TASK DESCRIPTION: Copy, please, the line with "The image size is (600, 445)." and each line that follows it through the end of the data below, exactly as given and without pictures.

EXERCISE MATERIAL:
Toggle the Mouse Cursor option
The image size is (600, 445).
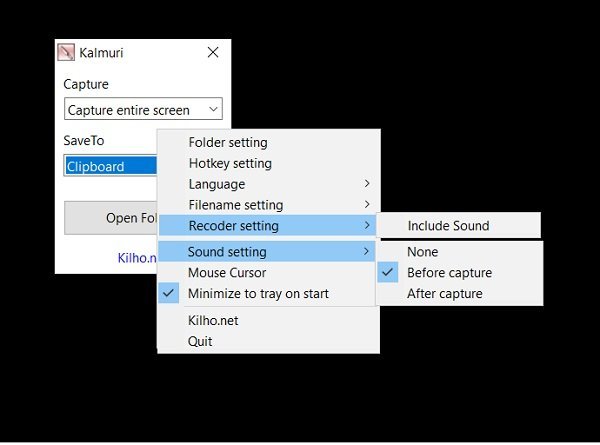tap(227, 272)
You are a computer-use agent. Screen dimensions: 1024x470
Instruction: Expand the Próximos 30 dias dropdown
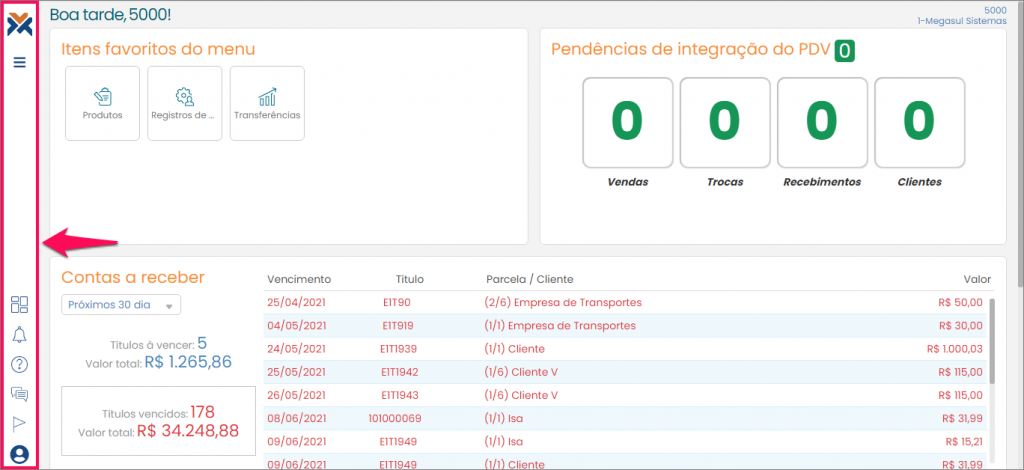pyautogui.click(x=121, y=305)
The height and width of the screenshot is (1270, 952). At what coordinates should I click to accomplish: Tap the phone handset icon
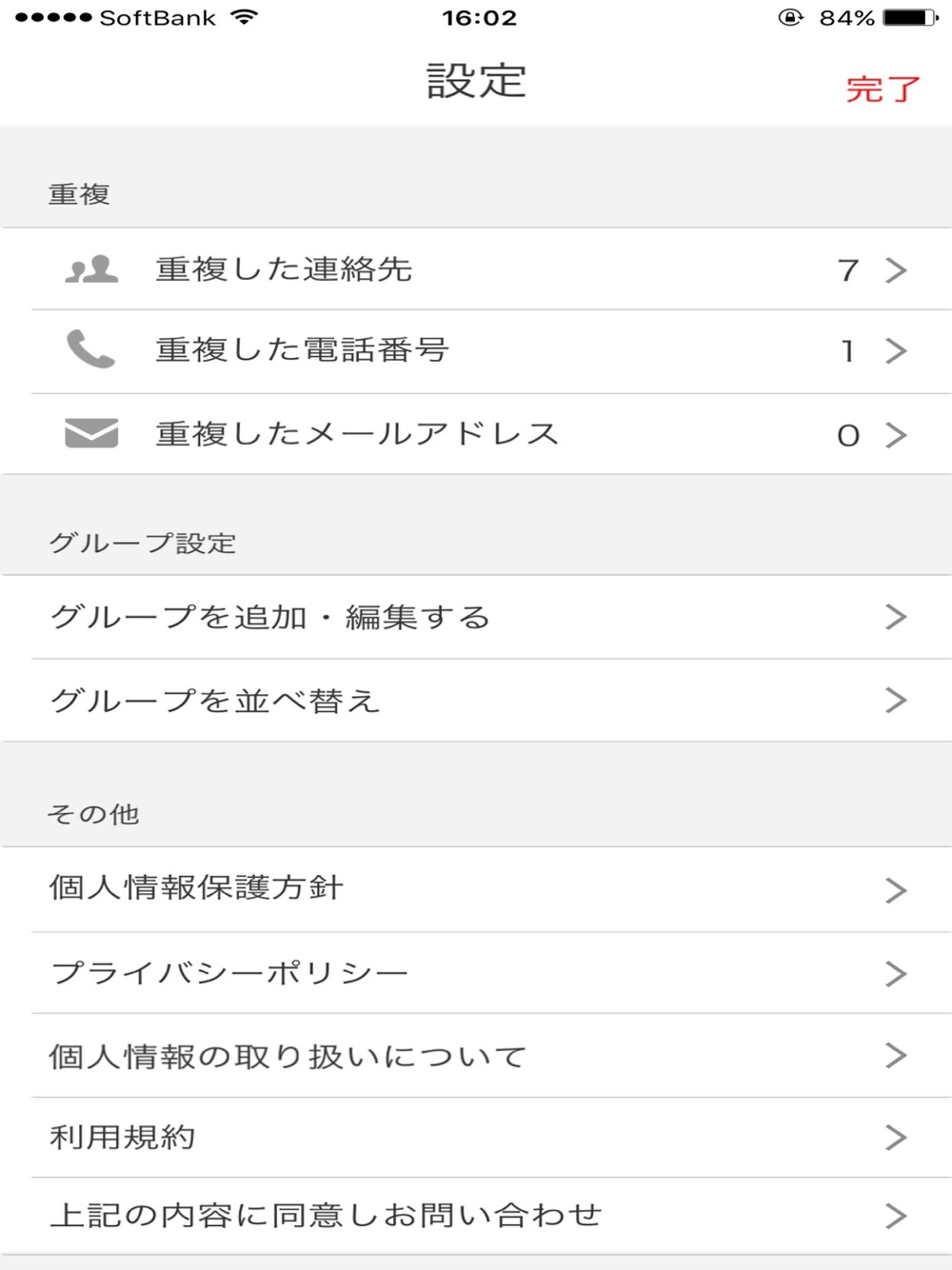pos(90,349)
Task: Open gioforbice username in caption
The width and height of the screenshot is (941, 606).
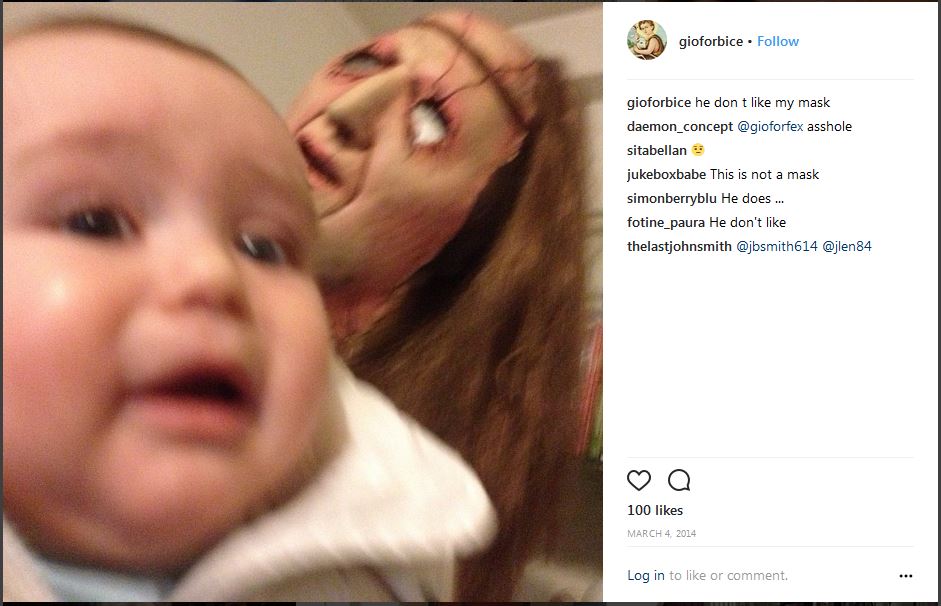Action: coord(659,103)
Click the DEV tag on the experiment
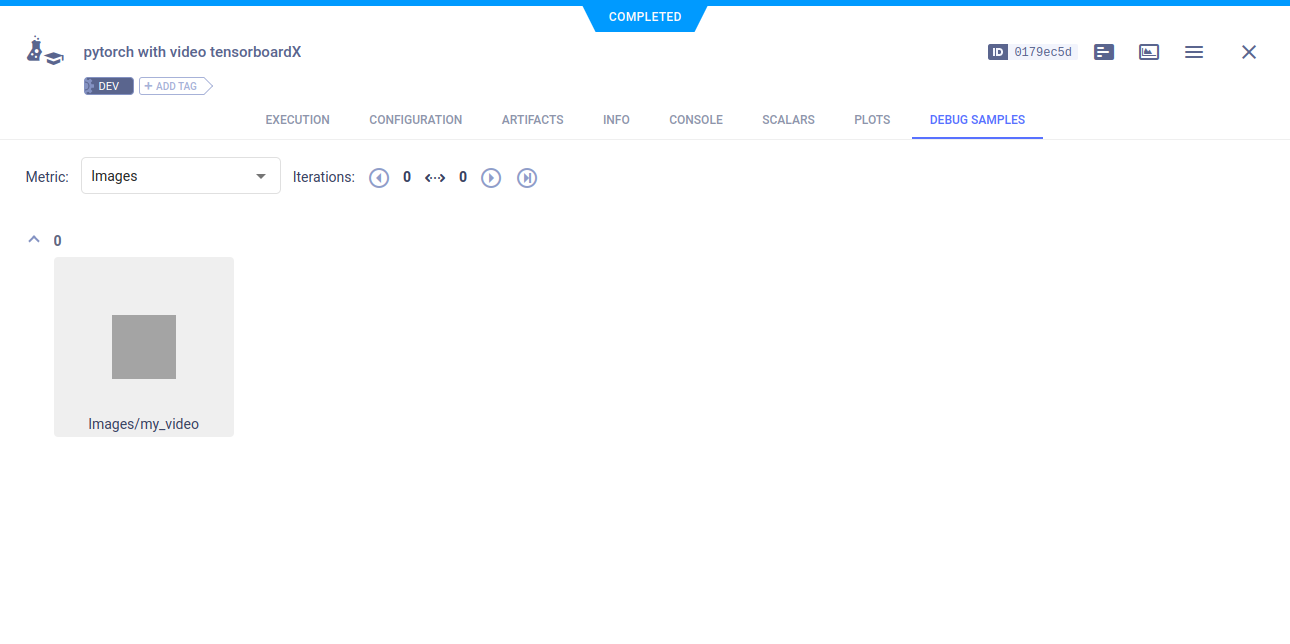 (x=108, y=85)
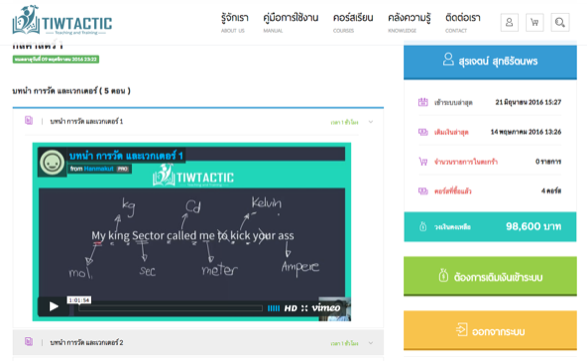The width and height of the screenshot is (587, 361).
Task: Open the shopping cart icon
Action: pyautogui.click(x=535, y=22)
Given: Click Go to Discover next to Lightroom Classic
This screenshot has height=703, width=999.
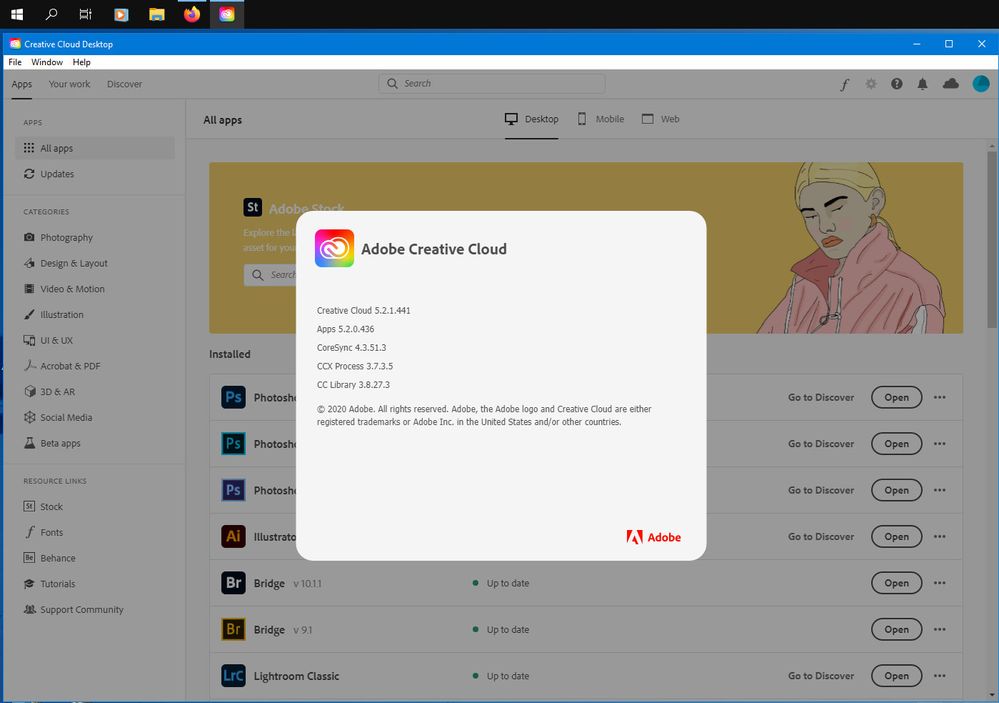Looking at the screenshot, I should tap(820, 676).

SOLUTION:
The image size is (600, 445).
tap(227, 272)
You are a computer-use agent. Screen dimensions: 1024x470
Instruction: Expand the Próximos 30 dias dropdown
pyautogui.click(x=121, y=305)
The height and width of the screenshot is (1270, 952). At what coordinates should I click to accomplish: Tap the phone handset icon
pos(90,349)
Task: Open gioforbice username in caption
The width and height of the screenshot is (941, 606).
Action: coord(659,103)
Click the DEV tag on the experiment
 (x=108, y=85)
The width and height of the screenshot is (587, 361).
Task: Open the shopping cart icon
Action: pyautogui.click(x=535, y=22)
Given: Click Go to Discover next to Lightroom Classic
This screenshot has height=703, width=999.
Looking at the screenshot, I should tap(820, 676).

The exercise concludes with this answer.